De belanghebbende is verplicht bij de controle bewijsstukken in te leveren. Voor de rechtmatige verstrekking zijn dat aanvullende bewijsstukken om de inkomens- en vermogenstoets uit te kunnen voeren. Het college moet hierbij specifiek om bewijsstukken vragen die het college nog niet heeft gehad bij het vaststellen van het recht. Voor de rechtmatige besteding zijn dat bonnetjes, bankafschriften of entreebewijzen waaruit blijkt dat de belanghebbende een uitgave heeft gedaan. Het college verstrekt hiertoe bij de toekenning een formulier waarop de belanghebbende de uitgaven kan bijhouden.

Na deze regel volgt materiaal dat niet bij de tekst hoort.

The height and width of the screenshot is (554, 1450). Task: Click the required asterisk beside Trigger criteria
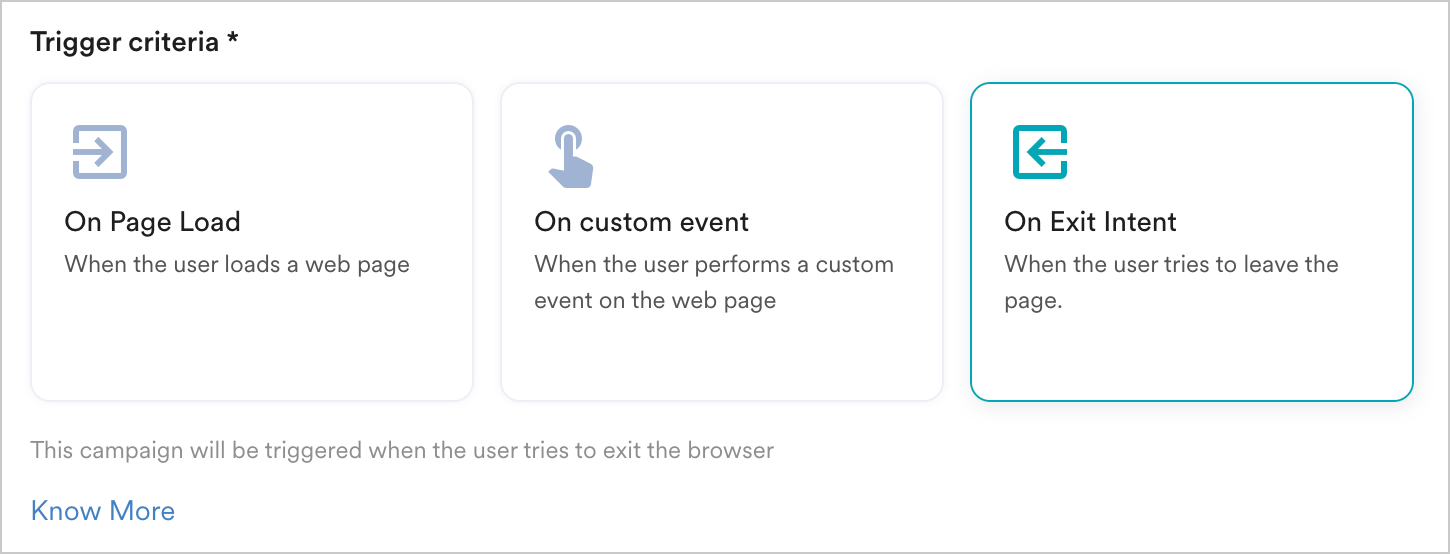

Mocht blijken dat de activiteitenbijdrage niet rechtmatig is toegekend of besteed, dan wordt de activiteitenbijdrage teruggevorderd. Er kan bij onrechtmatige toekenning daarnaast ook een boete worden opgelegd.

Artikel 8 Evaluatie

Deze beleidsregel is tot stand gekomen door raadpleging van minima en organisaties die veel met minima te maken hebben. Deze herijking van het beleid heeft tot gevolg dat de bijdrage voor volwassenen flink verlaagd wordt van 154 euro naar 75 euro. Voor kinderen wordt deze flink verhoogd van 154 euro naar 300 euro. Begin 2016 wordt het beleid geëvalueerd om te kijken

• of de doelgroep die bedoeld is, ook daadwerkelijk wordt bereikt ;

• of de verlaging voor volwassenen en verhoging voor kinderen het gewenste effect heeft, namelijk dat kinderen wel kunnen meedoen, zoals meegaan op schoolreisjes, zakgeld krijgen en gymkleding hebben.

• of de beleidsregel moet worden aangepast.

Als de conclusie uit de evaluatie is, dat de beleidsregel moet worden aangepast, kan het college het beleid aanpassen. Dit wordt echter niet meer met een aparte beleidsregel gedaan, maar als onderdeel van het bijzondere bijstandsbeleid.

9 tot en met 11. Slotbepalingen

De artikelen 9 tot en met 11 spreken voor zich.